Keynote Speakers

Anna M. Bianchi, Politecnico di Milano, Italy
Rui Lopes, Critital Software, Portugal

From models to knowledge: extracting information from physiological data
Anna M. Bianchi
Politecnico di Milano, Italy
WEB

Anna M. Bianchi is full professor in Biomedical Engineering at the Department of Electronics, Information and Bioengineering of the Politecnico di Milano. She received the Laurea in Electronic Engineering from the same University. In the period 1987-2000 she was research assistant in the Lab. of Biomedical Engineering of the IRCCS S.Raffaele Hospital in Milano; in 2001 joined the Department of Biomedical Engineering of the Politecnico di Milano. Her teaching activities are in the field of Biomedical Signal Processing (Bachelor degree) and Medical Informatics (Master degree).


ABSTRACT
Biomedical signals, images and data contain structural and functional information related to the organs, the systems, the processes that generated them. Many features can be extracted, on the other hand, for a more complete view of the underlying mechanisms, proper models are required. Different modelling approaches are available: from detailed physiological description through complex equation systems, to black-box approaches that base on input-output relationships with no direct connection to the physical system.
Using models allow a better generalization of the phenomena under study, nonetheless, starting hypothesis and proper validation are fundamental steps for their correct use and knowledge improvement.
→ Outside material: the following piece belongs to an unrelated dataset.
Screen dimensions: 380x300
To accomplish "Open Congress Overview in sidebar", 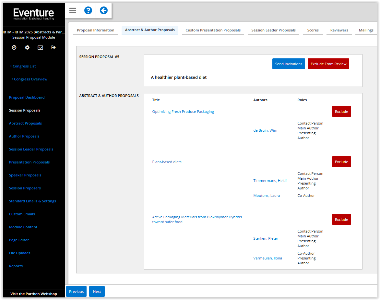I will pyautogui.click(x=30, y=79).
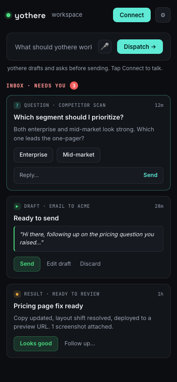Send the Acme email draft

27,264
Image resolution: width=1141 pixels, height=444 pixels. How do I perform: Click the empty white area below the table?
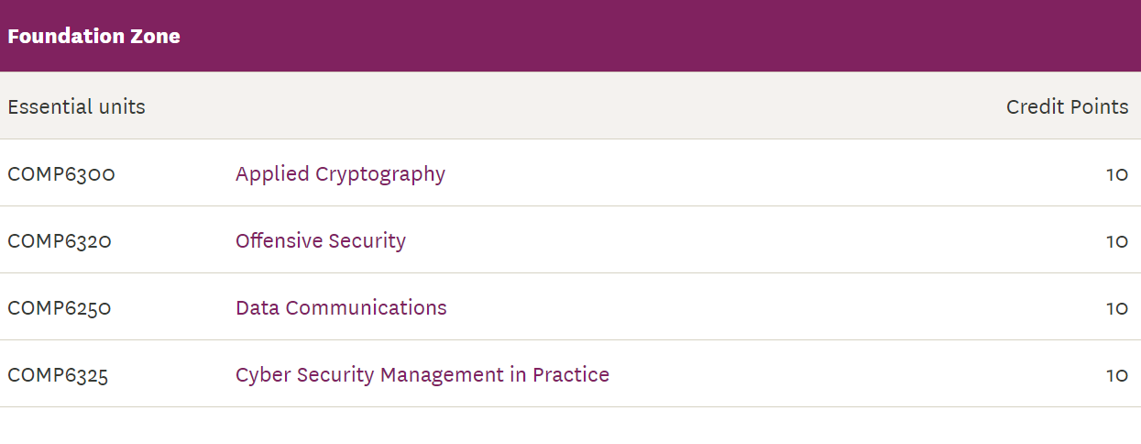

The seminar will describe some general concepts and will focus on some examples related to very specific pathophysiological applications.
Innovation with Integrity: Harnessing MLOps for Responsible AI
Rui Lopes
Critical Software, Portugal
WEB

Rui Lopes is the Principal AI Engineer at Critical Software, serving as the technical lead and technical manager for R&D and client Artificial Intelligence projects. He holds a PhD in Artificial Intelligence from the University of Coimbra, where he researched indirect representations for Genetic Programming. He incepted his career at Critical Software in 2007 in a Defence project, and later joined the European Space Agency where he developed an end-to-end AI application for Operations Research. After completing his doctoral degree he joined INESC-TEC as a post-doc fellow, where he built on his track-record of inter-disciplinary research developing end-to-end AI solutions for logistics management in Healthcare and the Pharmaceutical industry, for the Oil and Gas industry, and for Precision Agriculture. After 10 years in the academy he re-joined Critical Software, where he has been working on AI solutions for Fintech, Insurtech, Smart Buildings, amongst others.


ABSTRACT
In the era of rapidly advancing artificial intelligence (AI), the intersection of Machine Learning Operations (MLOps) and Responsible AI has emerged as a critical focus point.
This talk aims to explore the principles of MLOps and Responsible AI, their symbiotic relationship, and their collaborative role in shaping the future of AI systems under the guiding principles of scientific methodology. On one side, MLOps streamlines the AI lifecycle, fostering faster deployment, scalability, and replicability of AI models. On the other, Responsible AI ensures ethical, transparent, and accountable AI development, aligning technology with societal norms. By intertwining these concepts, we can envision an approach that integrates the efficiency of MLOps with the ethical grounding of Responsible AI, underscored by the robustness of scientific principles.
Hopefully, you will be engaged in the discussion on this multidisciplinary approach, advocating for AI systems that are smart, efficient, ethically sound and responsible.